Developing a Database
As the cord blood industry began to grow in the 1990s, the National Marrow Donor Program — which historically coordinated unrelated bone marrow transplants — recognized its potential and established a cord blood center to facilitate unrelated cord blood transplants. “Before this, the search was fragmented, and transplant centers had to search multiple databases to try to find the best unit,” explained Kathy Welte, MBA, BSN, of NMDP. This center develops and manages relationships with independently owned banks that collect units for public use.
NMDP does not collect or store units. Instead, it serves as a coordinator for physicians and families searching for the highest quality unrelated cord blood unit. According to Welte, banks that are members of NMDP are responsible for recruitment, collection, processing, testing and storage. Information about the unit — including the final cell count, the ABO and Rh type, HLA type, infectious disease test results, and answers to the maternal and family health history questionnaire — is uploaded to the NMDP software system, where it automatically is transferred to the national search database. “It is a real-time electronic system, which allows centers to search and identify the best possible unit for transplantation,” she said.
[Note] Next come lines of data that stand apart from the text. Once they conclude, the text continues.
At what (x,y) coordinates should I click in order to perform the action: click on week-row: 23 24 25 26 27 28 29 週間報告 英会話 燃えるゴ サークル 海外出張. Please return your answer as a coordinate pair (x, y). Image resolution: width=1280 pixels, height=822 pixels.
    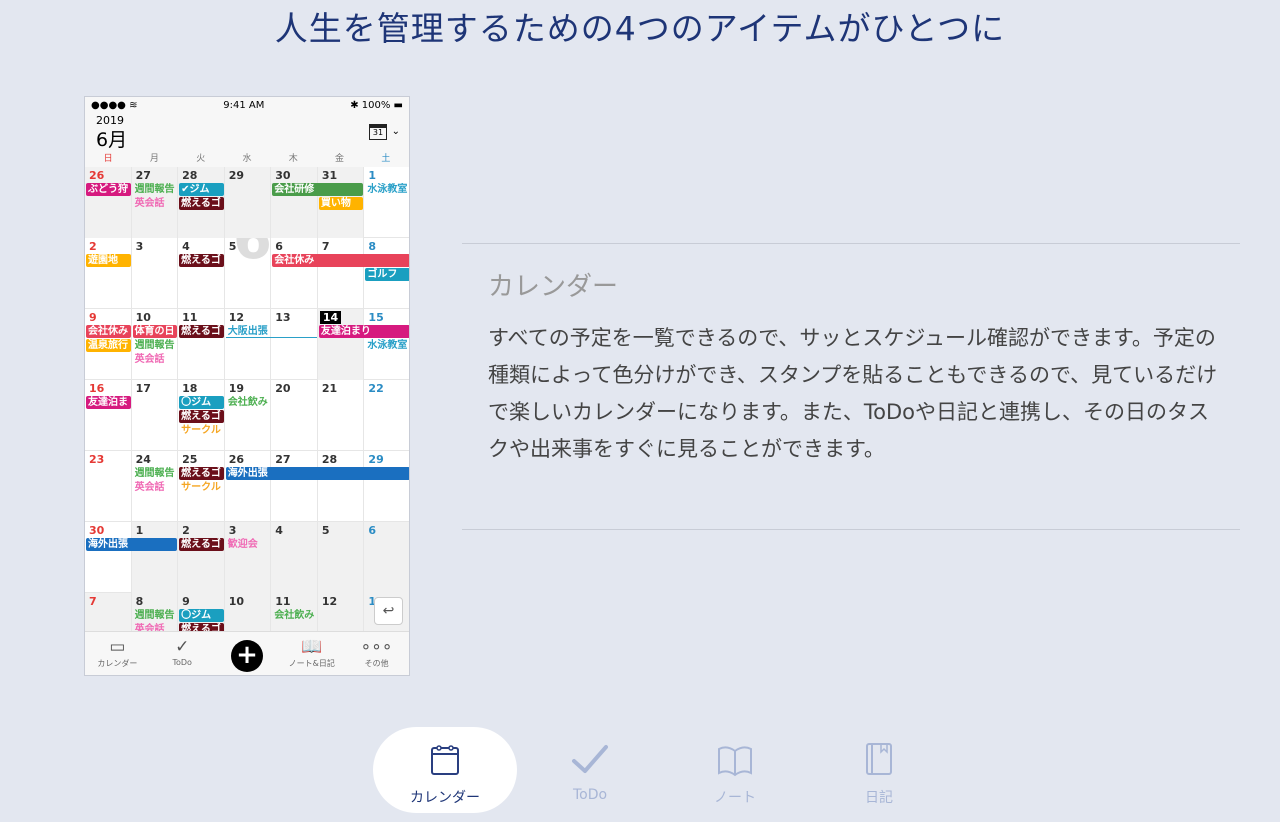
    Looking at the image, I should click on (247, 486).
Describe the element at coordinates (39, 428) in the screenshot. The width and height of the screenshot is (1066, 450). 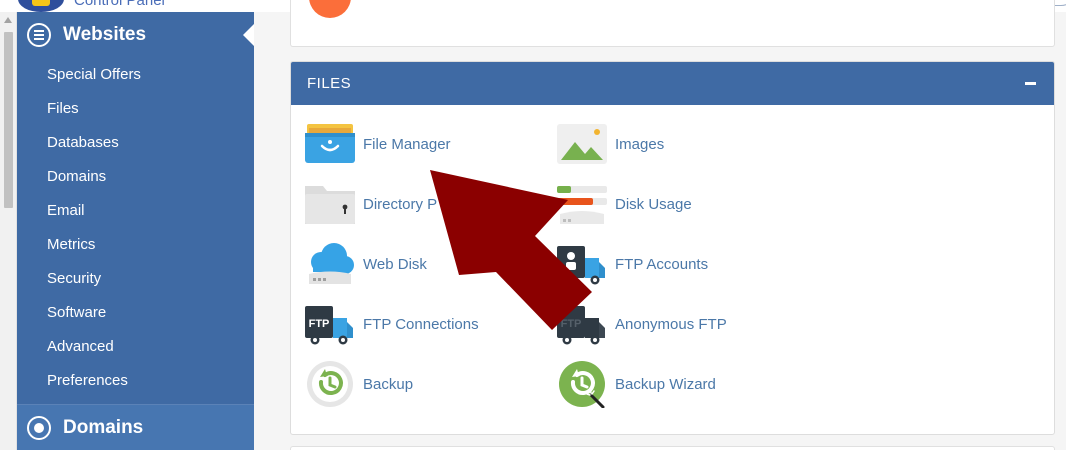
I see `globe-icon` at that location.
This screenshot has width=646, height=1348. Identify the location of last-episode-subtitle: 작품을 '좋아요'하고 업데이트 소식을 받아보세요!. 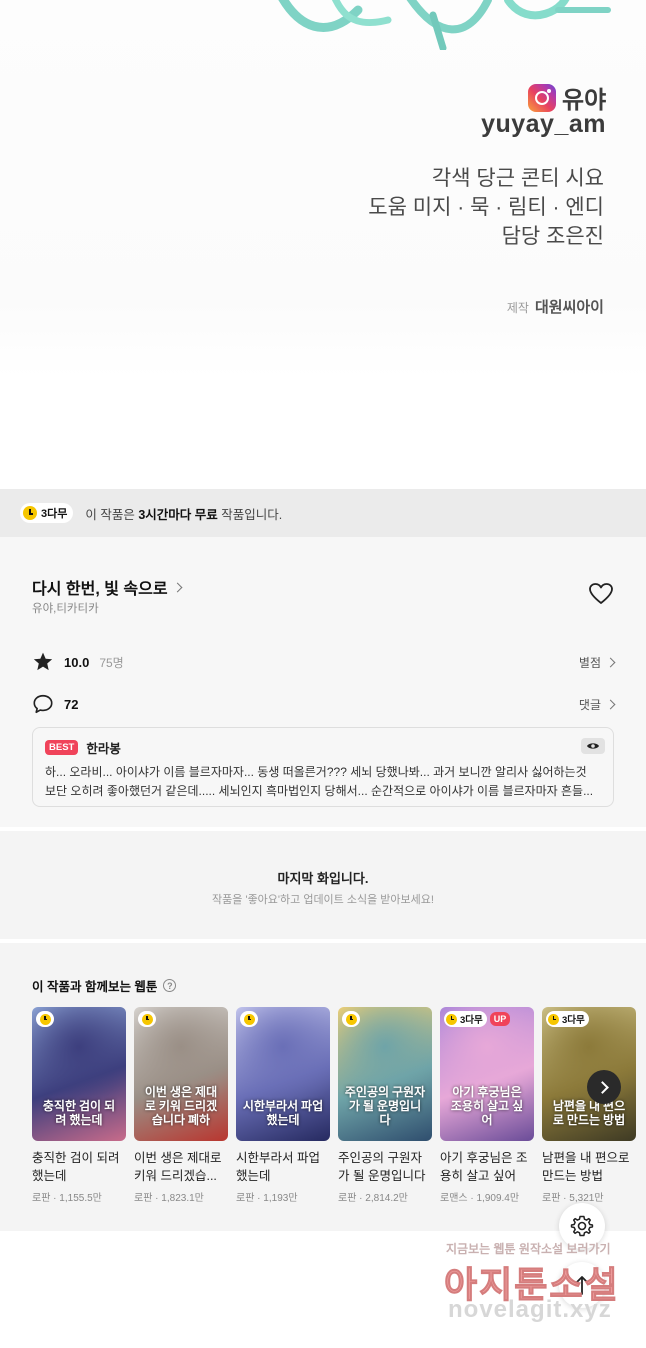
(323, 900).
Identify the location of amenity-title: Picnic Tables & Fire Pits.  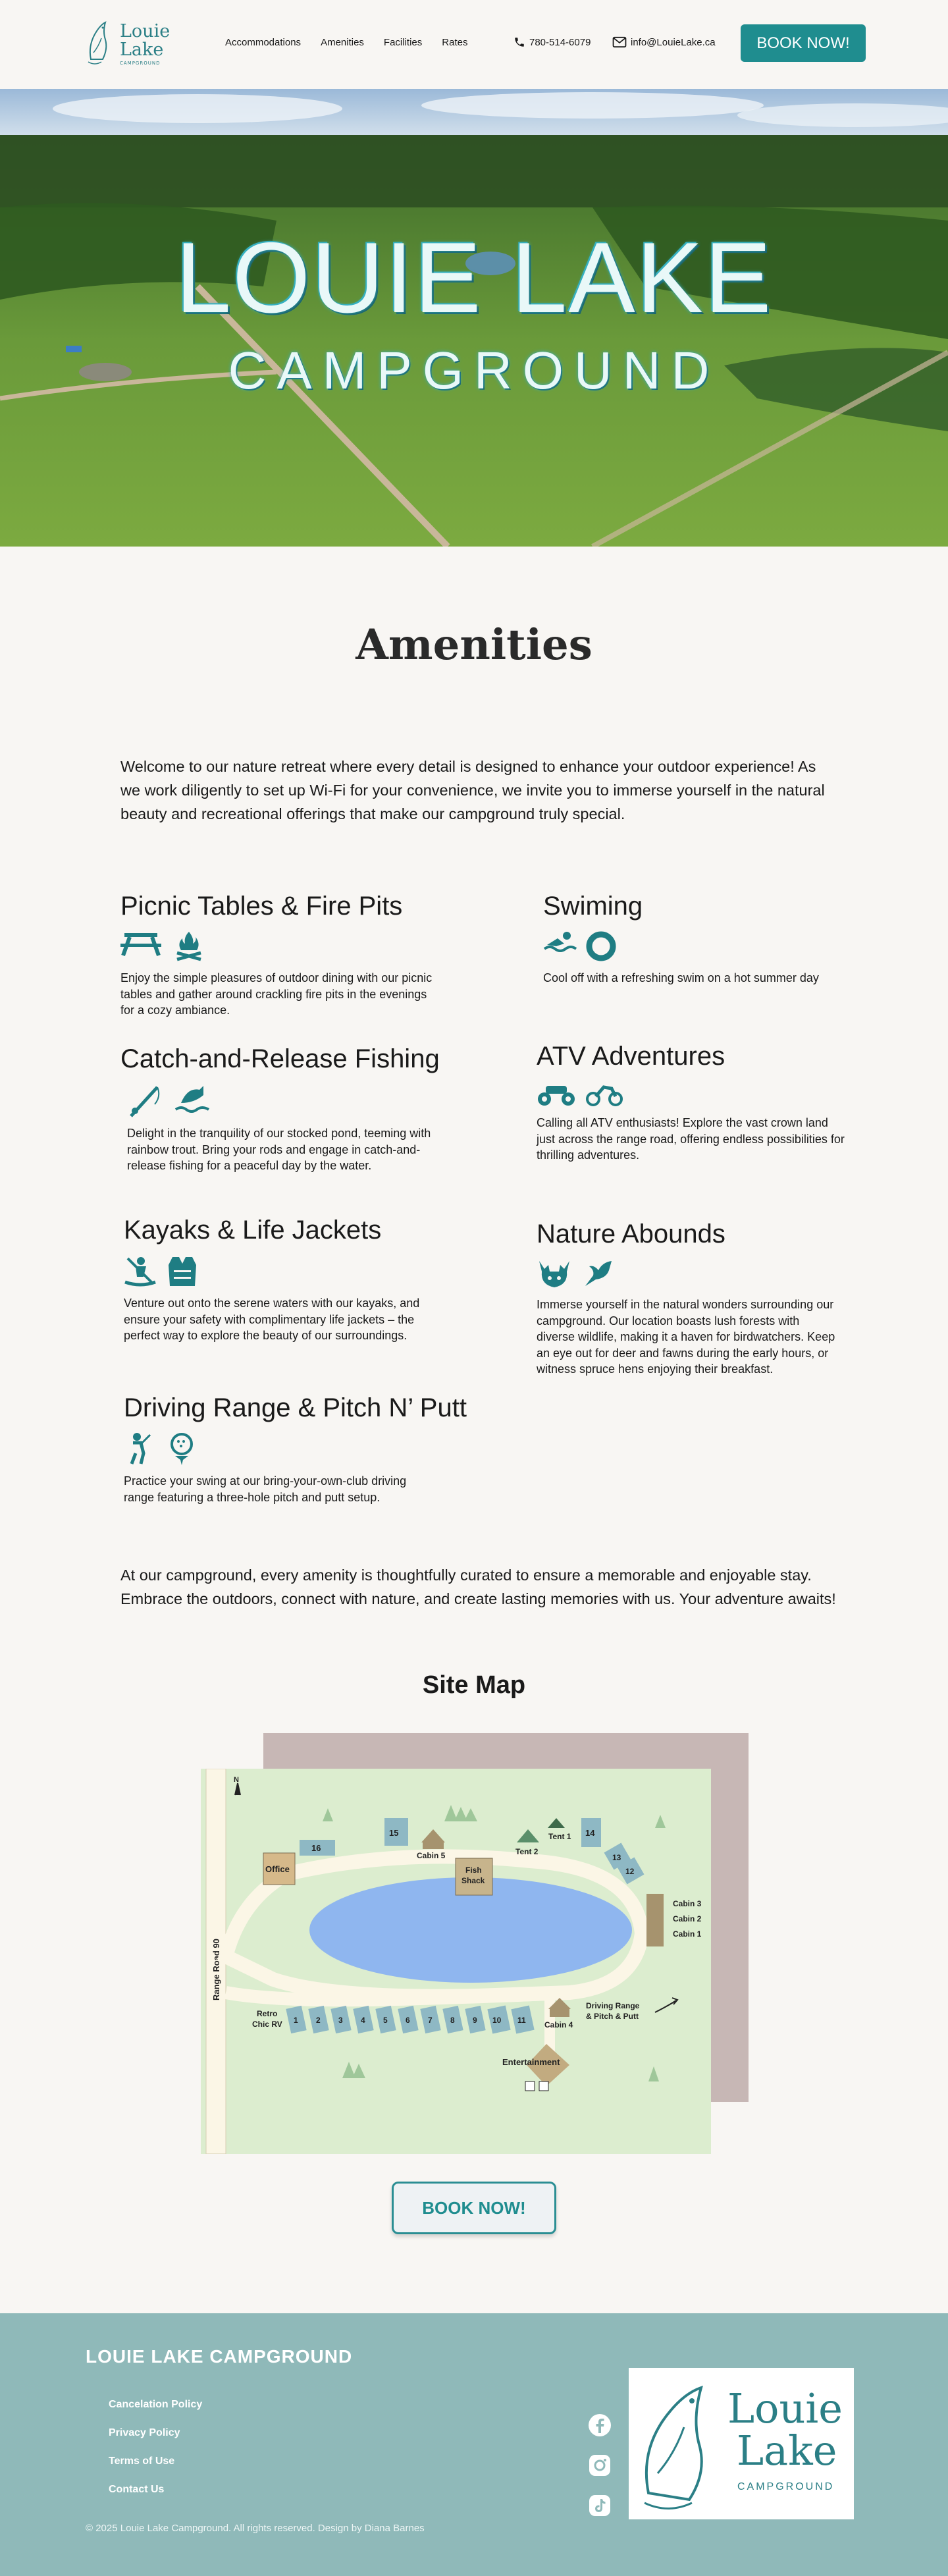
(262, 906).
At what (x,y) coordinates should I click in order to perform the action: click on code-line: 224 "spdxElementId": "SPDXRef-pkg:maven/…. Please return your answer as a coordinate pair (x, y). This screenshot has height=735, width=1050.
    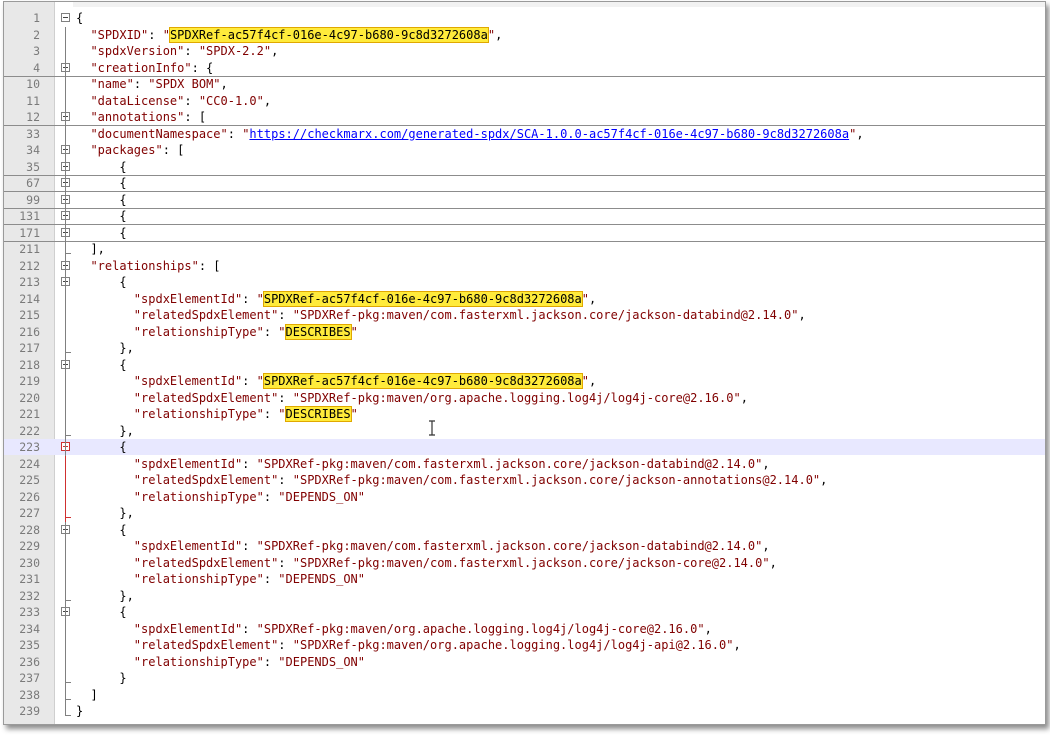
    Looking at the image, I should click on (524, 464).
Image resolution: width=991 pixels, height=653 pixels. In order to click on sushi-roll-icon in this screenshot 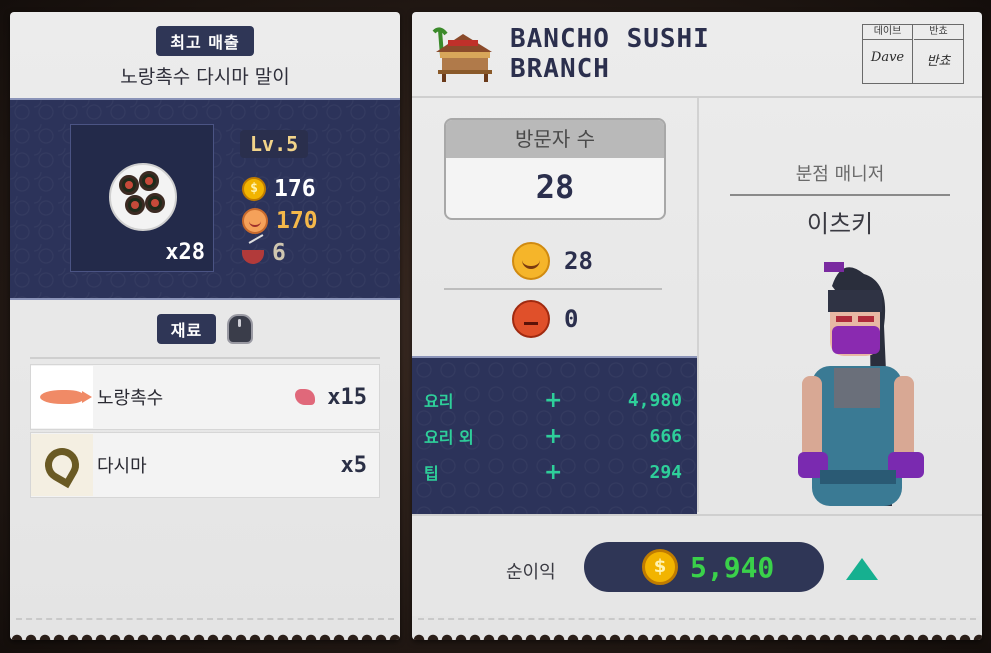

NMDP established the centralized cord blood registry in 1998-99, and it facilitated its first transplant in 2000. A total of 95,000 domestic cord blood units can be found in the database today. “Last year 20,000 units were added, and we expect 20,000 to 35,000 new units this year,” Welte said.
A Cord Blood Stimulus
Recognizing the value of cord blood for unrelated transplants and the financially precarious nature of a new and growing industry, the U.S. Congress enacted the Stem Cell Therapeutic and Research Act of 2005, establishing a National Cord Blood Inventory and appropriating federal funding for public cord blood banks that would collect and register donated units for public use. The framework of the NCBI focuses on building an inventory of high-quality cord blood units collected from an ethnically diverse population. Congress set into the law a target of 150,000 new units for the inventory to be made available through the C.W. Bill Young Cell Transplantation Program, which is structured to expand access to and facilitate transplants of cord blood, bone marrow and peripheral blood stem cells for patients without a family member donor by helping banks recruit cord blood donors, performing tissue typing and entering the results into a searchable national registry. NMDP serves as the Cord Blood Coordinating Center for the program by maintaining the national registry and improving the search capabilities.